【Watch記事検索】
最新ニュース
【11月30日】
【11月29日】
【11月28日】
【11月27日】
【11月26日】

3DゲームファンのためのXbox 360グラフィックス/物理エンジン講座
Xbox 360用ゲームライクテクニカルデモ「妖精の棲む森」の秘密



 8月末に開催されたCEDEC2005の「Microsoft Game Developers day」においてXbox 360ハードウェア情報の詳細が公開された。この中で、Xbox 360開発機で動作する、ゲームライクなリアルタイム・インタラクティブ・デモが公開され、そのデモの技術的背景などの詳細が語られた。

 このセッションは「NDA(秘密保持契約)ベース」ということであったが、今回、マイクロソフトおよび株式会社イニスの両方から特別に記事化の許可を頂けたのでここにレポートすることにした。


■ ゲームライクなリアルタイム・インタラクティブ・デモ「妖精が棲む森」とは?

株式会社イニス取締役副社長 矢野慶一氏
 デモの名称は「妖精の棲む森」。デモの開発を担当したのは「ガンダム・パイロット・アカデミー」などの開発を担当したことでも知られる株式会社イニス。

 ゲームライクなデモということだが、このデモはXbox 360上で動作するゲームエンジンの基本を制作し、その上で動作する形態を取っている。GPUメーカーが新GPUのたびに公開する自己完結した一過性のメガデモではない。

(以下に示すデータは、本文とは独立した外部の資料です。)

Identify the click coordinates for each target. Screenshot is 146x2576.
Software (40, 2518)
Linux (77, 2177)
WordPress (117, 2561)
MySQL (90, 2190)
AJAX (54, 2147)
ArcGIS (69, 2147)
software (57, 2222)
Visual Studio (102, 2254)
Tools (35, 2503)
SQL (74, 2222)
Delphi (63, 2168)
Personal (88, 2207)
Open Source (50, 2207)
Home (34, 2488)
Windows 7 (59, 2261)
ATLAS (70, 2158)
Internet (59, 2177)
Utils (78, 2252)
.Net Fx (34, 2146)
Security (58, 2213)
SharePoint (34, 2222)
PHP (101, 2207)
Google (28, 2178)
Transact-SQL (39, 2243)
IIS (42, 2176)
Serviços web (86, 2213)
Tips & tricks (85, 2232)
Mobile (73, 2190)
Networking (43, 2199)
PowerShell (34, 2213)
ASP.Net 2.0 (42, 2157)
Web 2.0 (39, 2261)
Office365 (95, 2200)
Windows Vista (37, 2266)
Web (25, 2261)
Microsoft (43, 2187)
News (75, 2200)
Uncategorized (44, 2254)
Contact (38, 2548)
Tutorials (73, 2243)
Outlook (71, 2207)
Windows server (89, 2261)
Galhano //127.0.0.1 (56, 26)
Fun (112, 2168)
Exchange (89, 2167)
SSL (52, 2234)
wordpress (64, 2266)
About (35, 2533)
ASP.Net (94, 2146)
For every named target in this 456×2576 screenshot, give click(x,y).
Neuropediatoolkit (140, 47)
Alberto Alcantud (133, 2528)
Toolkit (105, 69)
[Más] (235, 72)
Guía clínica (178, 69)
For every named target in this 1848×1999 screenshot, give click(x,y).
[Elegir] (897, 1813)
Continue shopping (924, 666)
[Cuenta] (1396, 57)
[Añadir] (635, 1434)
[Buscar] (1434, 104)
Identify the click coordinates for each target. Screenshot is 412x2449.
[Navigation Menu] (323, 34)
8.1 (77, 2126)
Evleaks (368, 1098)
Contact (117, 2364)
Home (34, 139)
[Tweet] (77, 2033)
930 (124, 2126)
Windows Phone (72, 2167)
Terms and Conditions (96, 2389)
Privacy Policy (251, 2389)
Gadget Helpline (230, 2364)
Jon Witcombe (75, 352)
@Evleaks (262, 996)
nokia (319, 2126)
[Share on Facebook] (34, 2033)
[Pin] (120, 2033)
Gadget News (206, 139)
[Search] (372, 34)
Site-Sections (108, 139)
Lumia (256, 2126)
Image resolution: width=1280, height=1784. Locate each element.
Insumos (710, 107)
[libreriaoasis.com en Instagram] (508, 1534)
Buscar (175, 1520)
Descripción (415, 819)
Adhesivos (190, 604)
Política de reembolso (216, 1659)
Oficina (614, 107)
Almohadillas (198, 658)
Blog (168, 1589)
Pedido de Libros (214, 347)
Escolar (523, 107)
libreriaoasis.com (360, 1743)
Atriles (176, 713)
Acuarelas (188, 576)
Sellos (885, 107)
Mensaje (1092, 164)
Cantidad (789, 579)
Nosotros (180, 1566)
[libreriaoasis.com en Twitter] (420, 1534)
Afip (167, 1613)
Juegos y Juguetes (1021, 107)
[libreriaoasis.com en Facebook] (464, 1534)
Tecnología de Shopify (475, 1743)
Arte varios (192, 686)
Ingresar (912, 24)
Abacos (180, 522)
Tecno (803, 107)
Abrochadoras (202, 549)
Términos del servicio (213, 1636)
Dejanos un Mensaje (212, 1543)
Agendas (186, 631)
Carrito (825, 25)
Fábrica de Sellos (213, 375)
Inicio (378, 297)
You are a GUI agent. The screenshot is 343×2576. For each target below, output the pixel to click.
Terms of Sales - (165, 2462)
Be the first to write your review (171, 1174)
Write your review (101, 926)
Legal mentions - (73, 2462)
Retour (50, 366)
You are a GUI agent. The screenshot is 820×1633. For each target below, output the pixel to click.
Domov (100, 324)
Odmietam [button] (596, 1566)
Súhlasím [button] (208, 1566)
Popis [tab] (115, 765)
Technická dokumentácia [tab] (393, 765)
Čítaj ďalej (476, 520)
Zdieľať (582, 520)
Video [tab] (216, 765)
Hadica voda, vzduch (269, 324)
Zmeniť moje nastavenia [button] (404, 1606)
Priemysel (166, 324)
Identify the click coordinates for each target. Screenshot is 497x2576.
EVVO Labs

 実際の株式会社イニスがXbox 360のゲーム開発に利用できるエンジンとして制作が進められてきたとのことで、このエンジンには「nFactor2」という名称が付けられている(イニスにはnFactor1エンジンもある)。このnFactor2は、Xbox 360のハードウェアとしての特徴となっているマルチプロセッサCPUとプログラマブルシェーダ3.0仕様GPUを効果的に活用するようなエンジン・アーキテクチャとなっている。

 なお、このエンジンは「Unreal Engine」のような他社ライセンスや販売を前提としたエンジンではなく、あくまで社内向けに開発されたエンジンとのこと。このデモでは、実際にワールド内を歩き回ることができる上、ワールド内の様々なオブジェクトに相互干渉でき、非常にゲームライクな作りになっており、完成度が高い。開発期間についてはお茶を濁しつつも矢野氏は「数カ月間」という言い回しを使っていた。

 Xbox 360のゲームはどうなるのか、を推し量るものとしては最上のサンプルなので、目に付くテクニカルなフィーチャーを順番にじっくり見ていくことにしよう。


■ HDRレンダリング~Xbox 360特有のα2ビット、RGB10ビット浮動小数点実数のフォーマットを使用

空があまりにも明るいために空の明るさ基準でトーンマッピングが行なわれ妖精キャラクタが非常に暗く見えている。これもHDRレンダリング特有の表現だ
 次世代機では当たり前のレンダリングメソッドとなるハイ・ダイナミック・レンジ(HDR:High Dynamic Range)レンダリングが、このデモにも使われている。現実世界はディスプレイ機器で表現できる以上の高い表現幅(ダイナミックレンジ)に富んだ光/色に満ちあふれている。3Dグラフィックスにおいても、陰影処理自体を表現幅が広い数値系で行なって現実世界に即したレンダリングを行なおうとして生まれたのがHDRレンダリングだ。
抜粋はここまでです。